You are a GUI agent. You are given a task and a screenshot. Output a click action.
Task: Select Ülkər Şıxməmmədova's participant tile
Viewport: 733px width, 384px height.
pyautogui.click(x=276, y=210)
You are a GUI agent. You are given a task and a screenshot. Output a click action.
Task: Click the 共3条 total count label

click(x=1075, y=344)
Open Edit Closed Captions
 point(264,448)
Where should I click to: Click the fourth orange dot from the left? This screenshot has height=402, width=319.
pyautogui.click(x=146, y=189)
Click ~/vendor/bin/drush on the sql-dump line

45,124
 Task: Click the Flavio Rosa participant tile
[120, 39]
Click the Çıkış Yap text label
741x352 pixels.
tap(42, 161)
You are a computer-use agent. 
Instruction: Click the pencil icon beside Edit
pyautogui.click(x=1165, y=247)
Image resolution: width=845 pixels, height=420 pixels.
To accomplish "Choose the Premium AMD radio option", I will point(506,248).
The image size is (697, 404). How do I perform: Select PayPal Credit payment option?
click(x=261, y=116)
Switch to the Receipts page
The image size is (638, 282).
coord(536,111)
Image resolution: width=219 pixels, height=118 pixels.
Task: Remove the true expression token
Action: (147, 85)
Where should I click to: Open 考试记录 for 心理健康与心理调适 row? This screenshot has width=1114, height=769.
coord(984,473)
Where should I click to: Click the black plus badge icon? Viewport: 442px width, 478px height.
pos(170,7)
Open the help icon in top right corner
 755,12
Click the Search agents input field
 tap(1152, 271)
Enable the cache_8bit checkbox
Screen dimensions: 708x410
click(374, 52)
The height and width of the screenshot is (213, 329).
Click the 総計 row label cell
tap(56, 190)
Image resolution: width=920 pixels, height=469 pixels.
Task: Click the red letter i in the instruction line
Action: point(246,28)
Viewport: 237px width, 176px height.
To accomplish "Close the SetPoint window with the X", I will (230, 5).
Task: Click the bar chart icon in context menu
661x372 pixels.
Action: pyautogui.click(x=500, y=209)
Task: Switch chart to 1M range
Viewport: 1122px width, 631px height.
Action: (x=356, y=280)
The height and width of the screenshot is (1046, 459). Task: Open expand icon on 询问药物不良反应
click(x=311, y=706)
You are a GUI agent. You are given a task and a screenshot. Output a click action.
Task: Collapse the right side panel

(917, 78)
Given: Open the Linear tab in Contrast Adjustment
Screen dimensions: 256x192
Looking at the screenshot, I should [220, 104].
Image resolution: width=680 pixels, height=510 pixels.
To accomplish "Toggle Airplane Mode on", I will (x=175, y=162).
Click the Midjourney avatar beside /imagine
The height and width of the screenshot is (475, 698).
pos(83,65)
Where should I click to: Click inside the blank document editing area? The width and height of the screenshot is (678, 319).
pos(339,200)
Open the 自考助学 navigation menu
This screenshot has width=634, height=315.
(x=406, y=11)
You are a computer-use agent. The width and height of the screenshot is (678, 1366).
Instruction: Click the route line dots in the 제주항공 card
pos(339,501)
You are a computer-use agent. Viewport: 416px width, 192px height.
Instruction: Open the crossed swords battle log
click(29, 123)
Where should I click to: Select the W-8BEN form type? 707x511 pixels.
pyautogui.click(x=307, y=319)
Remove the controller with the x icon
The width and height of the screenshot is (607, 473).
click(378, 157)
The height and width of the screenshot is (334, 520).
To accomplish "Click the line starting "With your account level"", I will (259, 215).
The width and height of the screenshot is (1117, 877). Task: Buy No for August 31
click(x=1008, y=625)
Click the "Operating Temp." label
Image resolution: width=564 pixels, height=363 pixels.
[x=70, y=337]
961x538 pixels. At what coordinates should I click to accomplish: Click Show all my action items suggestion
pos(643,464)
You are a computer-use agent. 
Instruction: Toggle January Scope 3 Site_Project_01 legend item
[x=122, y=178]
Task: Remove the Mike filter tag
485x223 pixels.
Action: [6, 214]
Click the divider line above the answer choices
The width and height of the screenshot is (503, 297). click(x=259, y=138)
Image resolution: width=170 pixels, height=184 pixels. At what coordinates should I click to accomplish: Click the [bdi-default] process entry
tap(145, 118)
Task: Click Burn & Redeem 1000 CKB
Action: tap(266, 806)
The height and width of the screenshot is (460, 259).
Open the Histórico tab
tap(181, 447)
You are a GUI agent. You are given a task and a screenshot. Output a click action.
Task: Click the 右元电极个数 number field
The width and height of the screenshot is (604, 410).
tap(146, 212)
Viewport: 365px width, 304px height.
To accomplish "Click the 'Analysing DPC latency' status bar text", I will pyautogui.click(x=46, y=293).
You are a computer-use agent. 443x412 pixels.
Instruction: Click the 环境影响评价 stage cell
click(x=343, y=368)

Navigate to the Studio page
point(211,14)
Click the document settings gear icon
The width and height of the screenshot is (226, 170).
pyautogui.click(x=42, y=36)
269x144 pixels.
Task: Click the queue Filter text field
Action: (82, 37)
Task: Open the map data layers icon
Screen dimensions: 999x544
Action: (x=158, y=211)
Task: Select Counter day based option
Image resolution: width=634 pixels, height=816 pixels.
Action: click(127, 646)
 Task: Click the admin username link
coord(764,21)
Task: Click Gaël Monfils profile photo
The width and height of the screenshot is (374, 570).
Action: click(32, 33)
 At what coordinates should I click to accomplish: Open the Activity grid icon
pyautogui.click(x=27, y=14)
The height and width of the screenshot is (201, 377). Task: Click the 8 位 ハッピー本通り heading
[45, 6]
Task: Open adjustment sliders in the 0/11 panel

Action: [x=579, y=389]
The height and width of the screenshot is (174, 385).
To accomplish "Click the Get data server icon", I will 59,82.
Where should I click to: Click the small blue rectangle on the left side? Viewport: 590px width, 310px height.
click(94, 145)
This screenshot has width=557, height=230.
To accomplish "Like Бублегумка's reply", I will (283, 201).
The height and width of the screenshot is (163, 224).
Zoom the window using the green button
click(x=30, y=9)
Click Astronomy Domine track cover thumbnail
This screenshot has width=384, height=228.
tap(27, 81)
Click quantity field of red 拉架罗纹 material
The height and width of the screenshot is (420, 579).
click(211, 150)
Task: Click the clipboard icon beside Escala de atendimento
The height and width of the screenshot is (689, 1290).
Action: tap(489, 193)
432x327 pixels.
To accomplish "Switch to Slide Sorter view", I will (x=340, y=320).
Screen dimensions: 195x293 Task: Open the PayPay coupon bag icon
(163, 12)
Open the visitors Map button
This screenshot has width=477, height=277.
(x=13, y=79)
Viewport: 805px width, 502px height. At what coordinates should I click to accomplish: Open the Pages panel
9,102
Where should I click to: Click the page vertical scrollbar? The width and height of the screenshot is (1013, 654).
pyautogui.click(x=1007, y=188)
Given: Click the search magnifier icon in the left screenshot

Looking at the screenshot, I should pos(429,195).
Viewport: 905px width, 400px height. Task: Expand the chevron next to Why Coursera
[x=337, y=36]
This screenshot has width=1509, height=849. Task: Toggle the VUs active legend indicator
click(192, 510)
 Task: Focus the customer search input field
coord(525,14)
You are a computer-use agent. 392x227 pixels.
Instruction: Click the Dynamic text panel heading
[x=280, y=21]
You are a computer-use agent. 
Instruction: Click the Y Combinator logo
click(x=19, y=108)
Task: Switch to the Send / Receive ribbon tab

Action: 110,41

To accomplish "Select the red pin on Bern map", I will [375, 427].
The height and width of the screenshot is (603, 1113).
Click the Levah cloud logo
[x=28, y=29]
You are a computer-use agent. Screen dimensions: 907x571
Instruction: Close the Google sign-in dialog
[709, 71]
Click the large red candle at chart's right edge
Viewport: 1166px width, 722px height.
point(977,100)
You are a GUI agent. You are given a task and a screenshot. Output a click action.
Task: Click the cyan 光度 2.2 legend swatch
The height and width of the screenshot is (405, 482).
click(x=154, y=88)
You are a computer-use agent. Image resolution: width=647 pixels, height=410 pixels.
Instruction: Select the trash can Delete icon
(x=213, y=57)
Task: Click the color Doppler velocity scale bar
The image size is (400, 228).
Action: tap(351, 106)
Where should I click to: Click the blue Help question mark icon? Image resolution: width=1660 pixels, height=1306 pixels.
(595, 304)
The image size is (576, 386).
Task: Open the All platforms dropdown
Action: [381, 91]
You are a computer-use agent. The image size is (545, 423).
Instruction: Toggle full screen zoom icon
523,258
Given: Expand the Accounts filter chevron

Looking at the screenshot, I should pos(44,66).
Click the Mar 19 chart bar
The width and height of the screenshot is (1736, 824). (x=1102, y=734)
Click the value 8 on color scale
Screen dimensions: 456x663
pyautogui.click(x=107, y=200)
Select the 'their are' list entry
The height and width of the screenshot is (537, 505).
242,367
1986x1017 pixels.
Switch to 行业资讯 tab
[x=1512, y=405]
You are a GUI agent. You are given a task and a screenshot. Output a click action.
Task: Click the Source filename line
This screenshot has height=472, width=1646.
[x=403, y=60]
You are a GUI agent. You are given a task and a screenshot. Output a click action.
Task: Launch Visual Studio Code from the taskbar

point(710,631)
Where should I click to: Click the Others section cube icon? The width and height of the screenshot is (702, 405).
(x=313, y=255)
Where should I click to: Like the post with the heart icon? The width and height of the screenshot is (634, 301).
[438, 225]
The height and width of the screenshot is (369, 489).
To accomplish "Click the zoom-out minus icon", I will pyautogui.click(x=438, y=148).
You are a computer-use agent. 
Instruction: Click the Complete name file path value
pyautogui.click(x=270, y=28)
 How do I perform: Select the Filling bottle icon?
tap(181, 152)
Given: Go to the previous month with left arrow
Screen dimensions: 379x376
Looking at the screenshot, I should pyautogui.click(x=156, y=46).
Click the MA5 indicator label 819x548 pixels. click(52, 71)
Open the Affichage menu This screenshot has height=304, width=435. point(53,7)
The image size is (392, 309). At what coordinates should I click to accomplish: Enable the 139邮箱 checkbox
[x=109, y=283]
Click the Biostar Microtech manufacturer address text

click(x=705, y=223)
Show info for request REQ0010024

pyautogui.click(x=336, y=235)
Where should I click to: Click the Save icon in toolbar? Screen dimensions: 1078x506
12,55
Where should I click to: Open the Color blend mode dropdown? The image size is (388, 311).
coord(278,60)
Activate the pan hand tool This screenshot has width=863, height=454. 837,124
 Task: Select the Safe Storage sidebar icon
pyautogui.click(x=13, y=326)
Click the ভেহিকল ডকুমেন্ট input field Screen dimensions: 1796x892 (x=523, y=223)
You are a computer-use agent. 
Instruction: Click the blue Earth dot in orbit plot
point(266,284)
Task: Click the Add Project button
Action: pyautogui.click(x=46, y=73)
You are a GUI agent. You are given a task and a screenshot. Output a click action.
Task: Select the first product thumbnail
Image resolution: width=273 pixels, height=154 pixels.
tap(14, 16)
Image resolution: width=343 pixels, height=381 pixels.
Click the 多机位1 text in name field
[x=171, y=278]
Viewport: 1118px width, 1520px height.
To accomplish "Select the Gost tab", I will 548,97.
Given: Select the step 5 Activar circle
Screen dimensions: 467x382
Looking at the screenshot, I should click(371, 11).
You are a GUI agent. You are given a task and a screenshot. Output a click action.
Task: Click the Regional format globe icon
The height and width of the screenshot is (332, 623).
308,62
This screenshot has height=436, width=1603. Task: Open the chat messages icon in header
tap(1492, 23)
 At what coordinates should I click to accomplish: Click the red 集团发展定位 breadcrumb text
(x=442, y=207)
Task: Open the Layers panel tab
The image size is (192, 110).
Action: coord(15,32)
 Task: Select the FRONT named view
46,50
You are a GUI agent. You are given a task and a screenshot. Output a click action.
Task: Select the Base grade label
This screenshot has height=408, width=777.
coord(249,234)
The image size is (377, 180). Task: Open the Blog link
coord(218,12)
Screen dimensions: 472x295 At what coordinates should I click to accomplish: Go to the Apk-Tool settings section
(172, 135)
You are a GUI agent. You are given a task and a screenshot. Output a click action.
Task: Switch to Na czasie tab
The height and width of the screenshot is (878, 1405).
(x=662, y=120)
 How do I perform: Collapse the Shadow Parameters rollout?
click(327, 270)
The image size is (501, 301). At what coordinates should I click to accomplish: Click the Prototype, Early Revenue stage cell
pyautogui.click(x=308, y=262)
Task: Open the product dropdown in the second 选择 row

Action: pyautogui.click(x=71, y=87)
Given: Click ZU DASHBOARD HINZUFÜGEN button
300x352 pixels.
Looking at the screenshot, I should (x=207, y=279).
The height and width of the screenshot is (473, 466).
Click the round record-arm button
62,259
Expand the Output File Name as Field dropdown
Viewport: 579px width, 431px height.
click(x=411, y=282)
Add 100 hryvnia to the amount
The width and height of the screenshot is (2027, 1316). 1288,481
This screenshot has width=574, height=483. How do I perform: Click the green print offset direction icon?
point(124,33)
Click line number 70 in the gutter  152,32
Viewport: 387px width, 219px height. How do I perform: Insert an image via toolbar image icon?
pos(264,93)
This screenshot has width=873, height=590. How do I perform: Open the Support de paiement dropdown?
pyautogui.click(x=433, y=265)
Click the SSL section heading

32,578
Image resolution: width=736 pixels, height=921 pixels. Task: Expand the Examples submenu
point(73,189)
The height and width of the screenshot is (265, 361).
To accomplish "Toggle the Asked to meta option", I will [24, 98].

::::::::

THE TASK: Using the data above, show each line where "scale" occurs.

OUTPUT OF THE TASK:
Task: Click the color Doppler velocity scale bar
Click the value 8 on color scale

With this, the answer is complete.